‘Stupid’ decision undermines pair’s economic competence, senior figure warns

Another industry chief has torn into the government’s abandoned plans to abolish the 45p rate of tax for high earners suggesting the furore has already undermined the new regime’s claim to economic competence.

The boss of one major company has told Building the original decision taken by prime minister Liz Truss and her chancellor Kwasi Kwarteng made the pair “look like they’re from junior school”.

Speaking on condition of anonymity, the boss said: “No two sane people would have come up with such a stupid thing. It might have benefitted people like me in the short-term but it’s screwing the economy.”


Liz Truss addressing yesterday’s Conservative party conference

The policy, to cut the top rate of tax for those earning £150,000 a year or more from 45p to 40p in the pound, was abandoned on Monday morning after a storm of criticism.

But the boss told Building the damage done to the credibility of Truss and Kwarteng would not be easily forgotten by the business community.

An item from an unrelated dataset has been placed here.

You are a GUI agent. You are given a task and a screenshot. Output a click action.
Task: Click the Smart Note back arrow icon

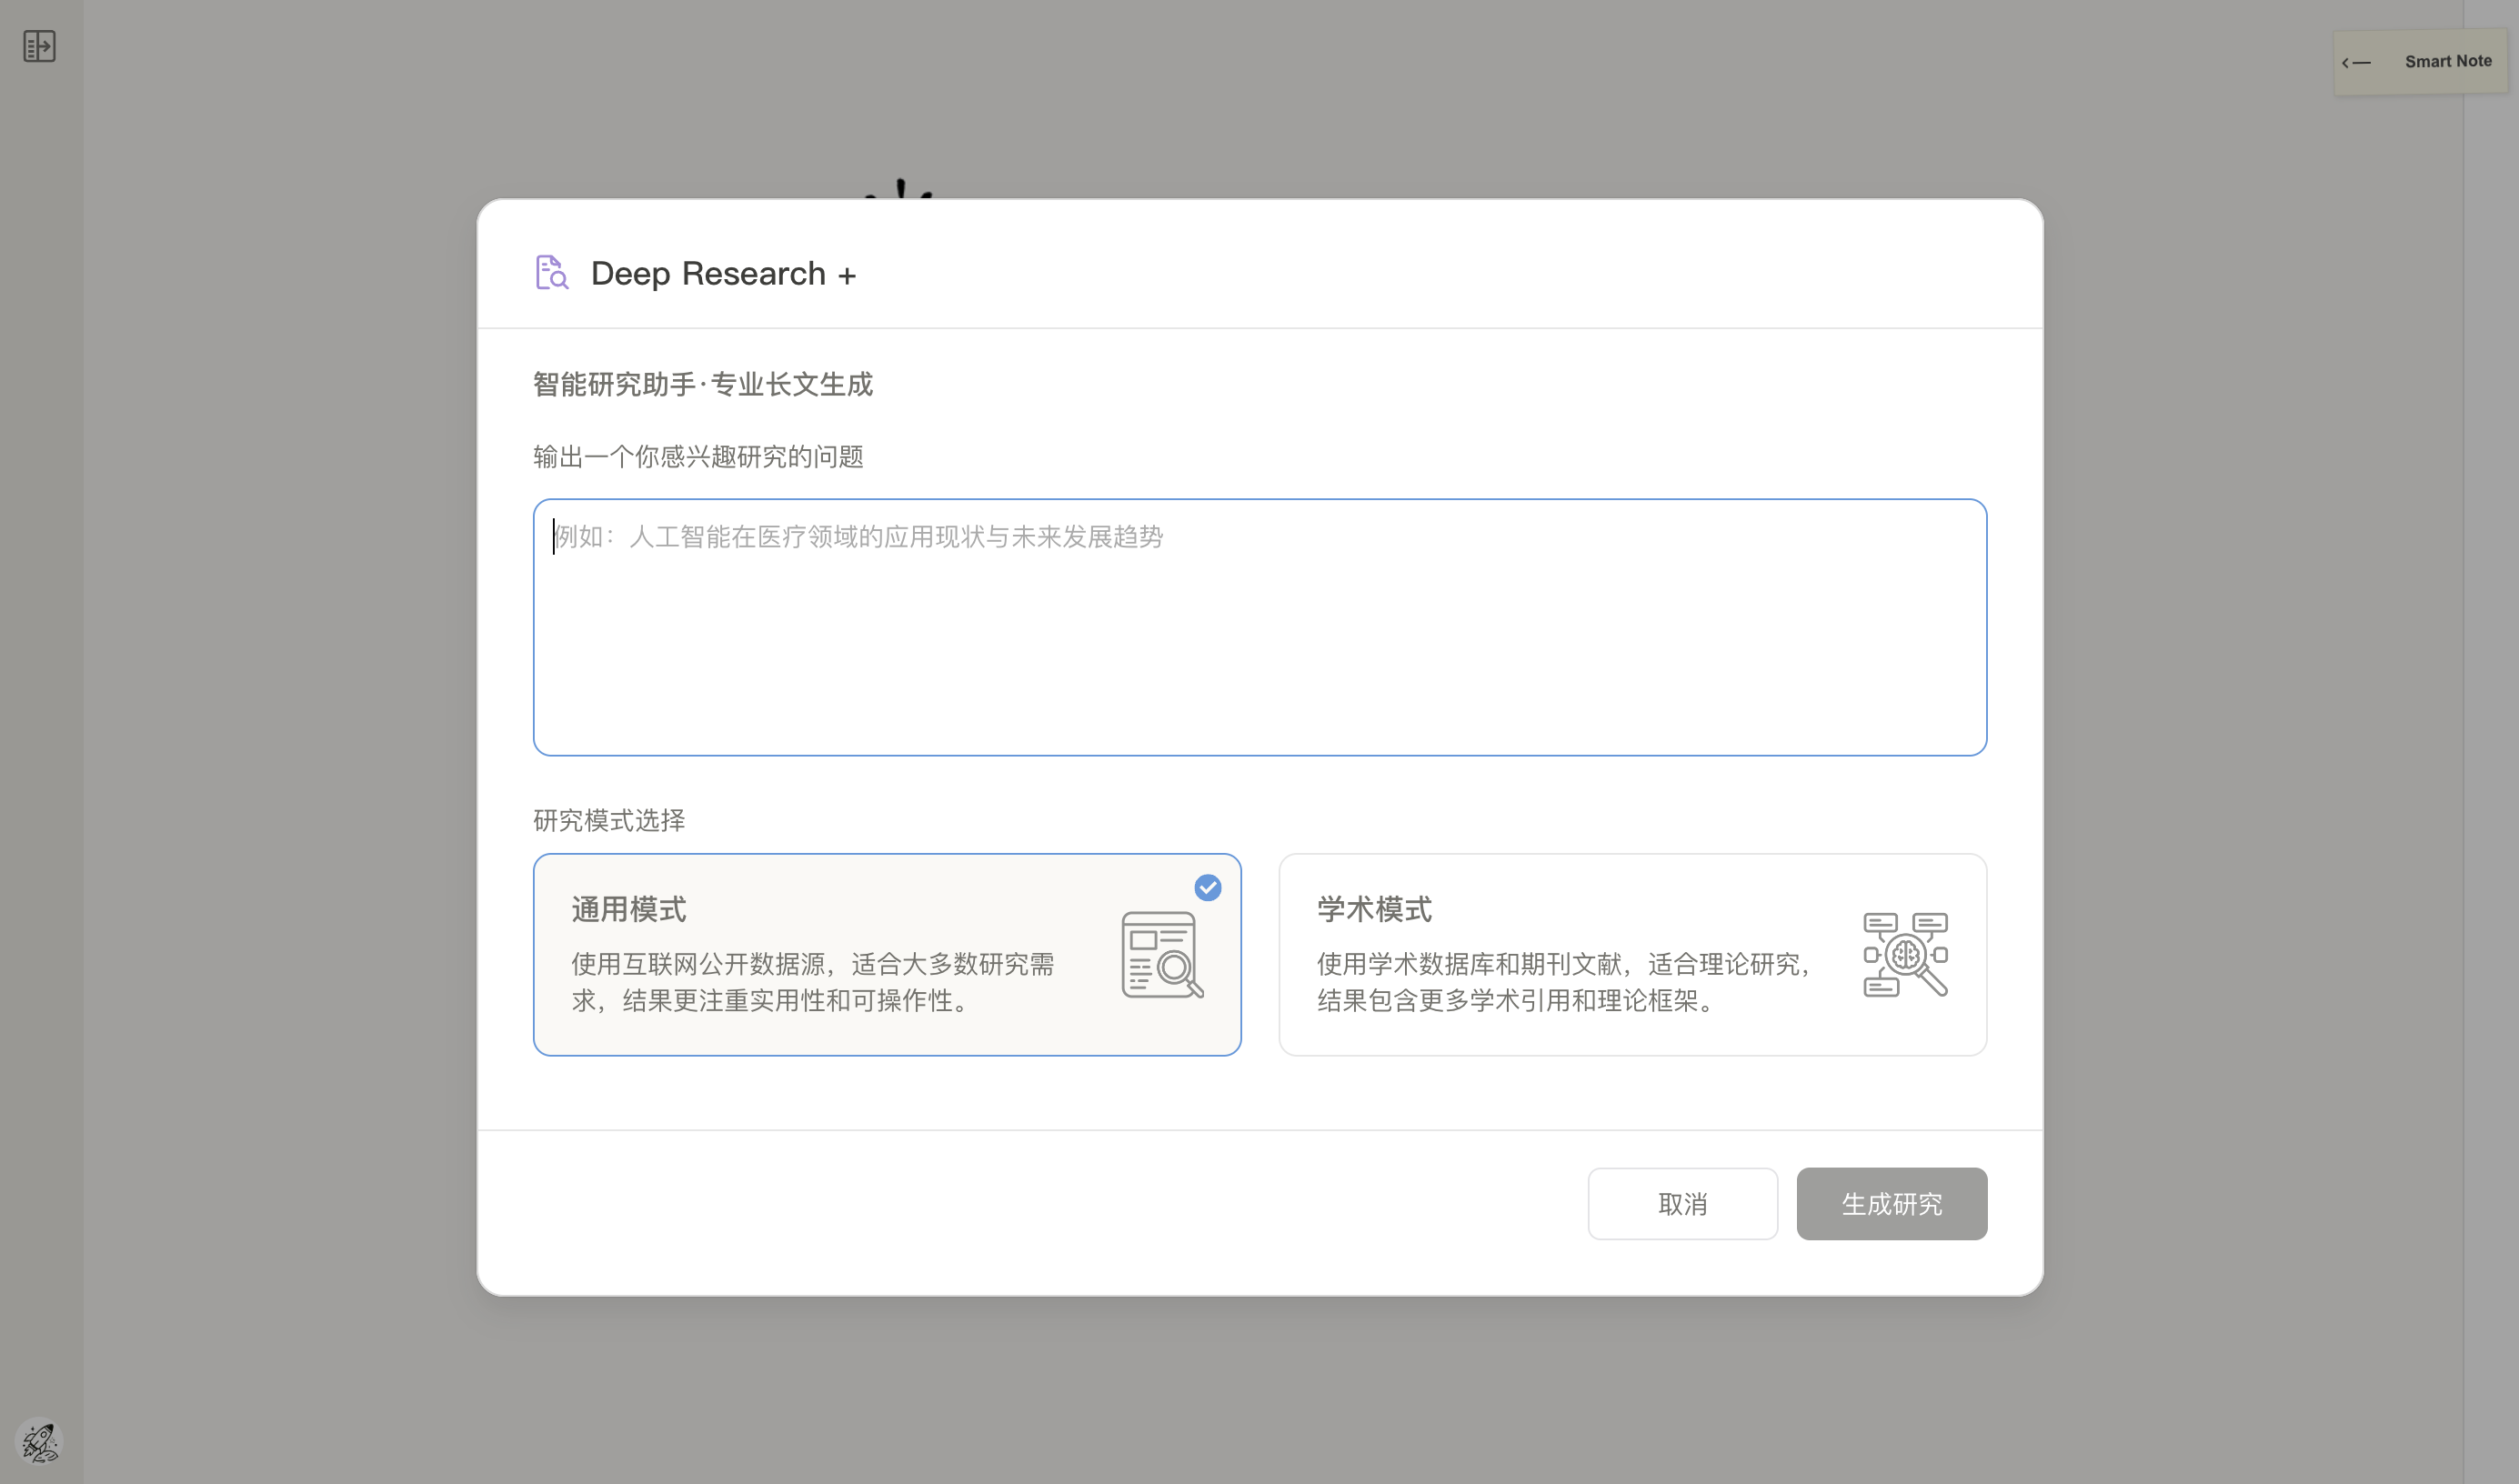coord(2356,62)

“I thought she [Truss] would be lousy but she’s falling below even those expectations. I didn’t expect her to lose the support of the party so quickly. We deserve better.

“As soon as they announced the [45p] plan, I said ‘what?’ There is a time and a place for tax cuts, and I’m all for reducing tax, but I can’t think that anybody thought this was a good idea. We have more and more people going to foodbanks. Why make the rich richer and the poor poorer? What’s that all about? What political nous made her do it?”

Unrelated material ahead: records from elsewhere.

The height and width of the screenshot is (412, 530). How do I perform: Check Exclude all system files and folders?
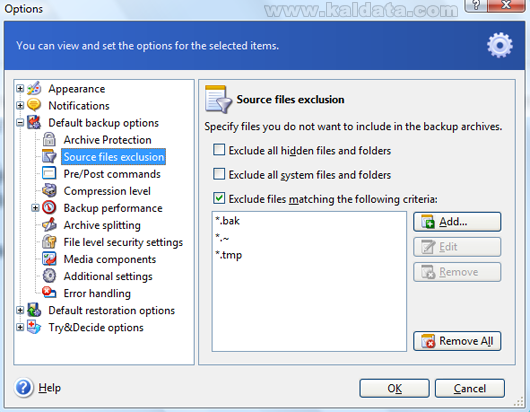(x=219, y=174)
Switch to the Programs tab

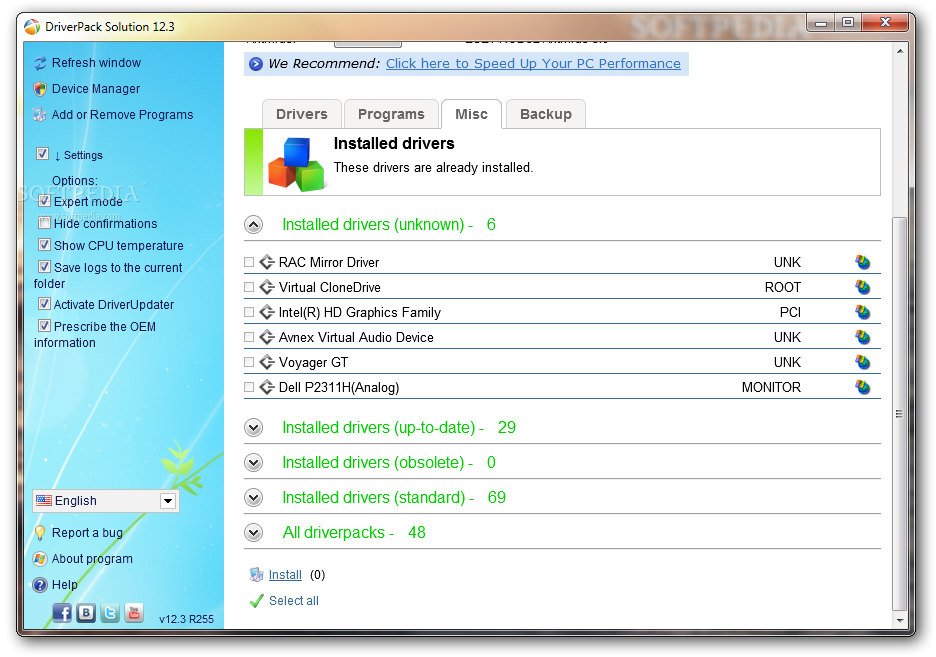tap(391, 114)
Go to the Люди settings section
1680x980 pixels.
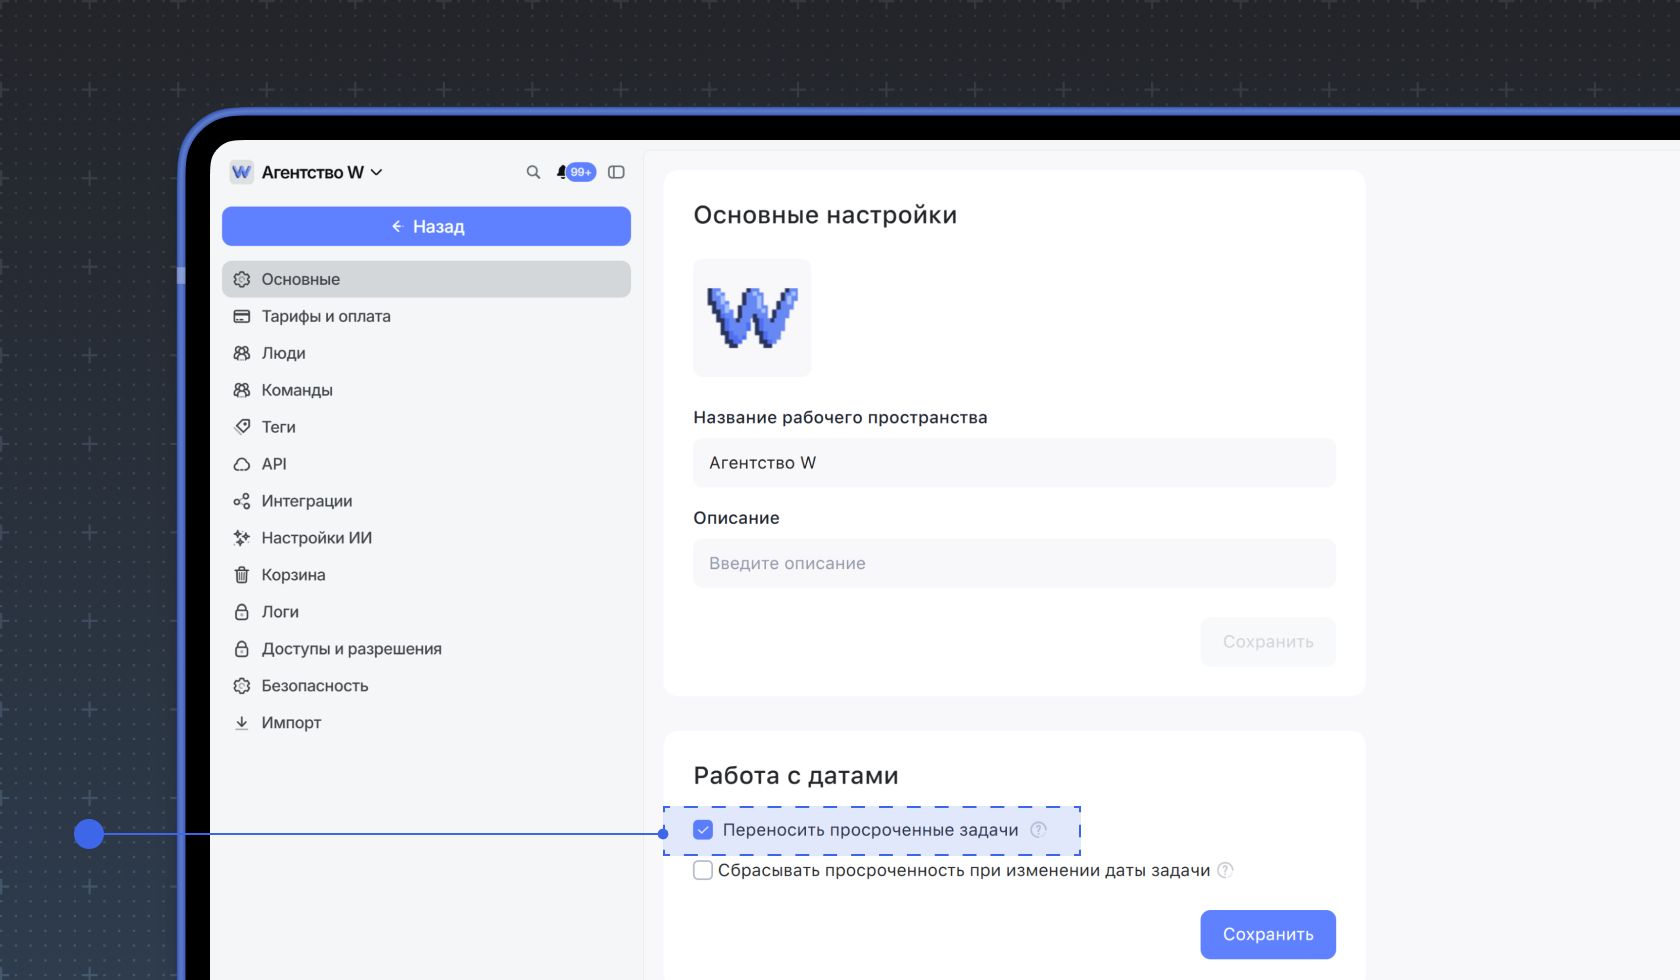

Earlier this week, Building contacted several senior industry figures – all of whom earn £150,000 or more – to ask for their views on the proposal.

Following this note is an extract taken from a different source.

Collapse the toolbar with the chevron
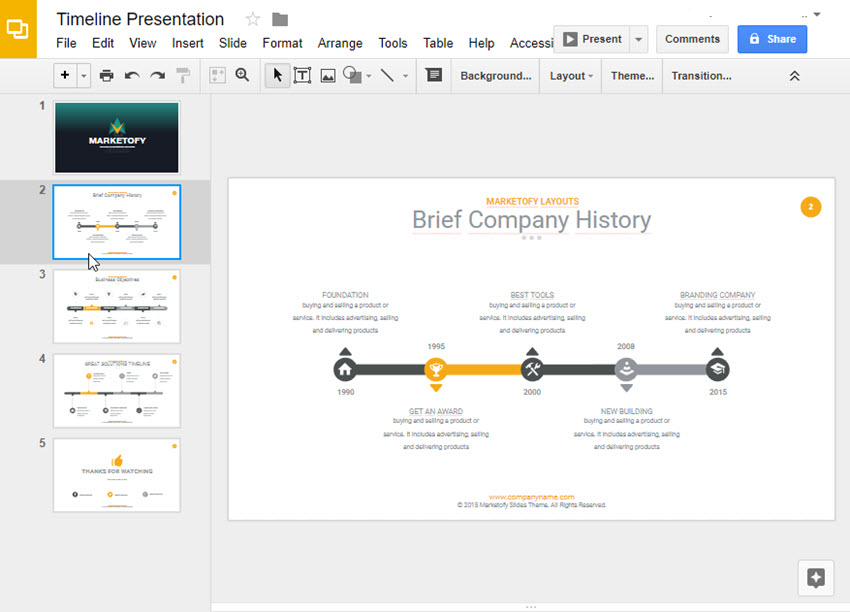This screenshot has width=850, height=612. [x=794, y=75]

One said: “Their growth agenda has been overshadowed by a crazy thing. I don’t know anyone who earns good money who thinks it was a good idea. It was a ludicrous thing to do.”

Kwarteng admitted the cut in the top rate of tax had become a “distraction” from the policies he announced in his mini-budget last month, later telling the Tory party conference the plan had caused “a little turbulence”.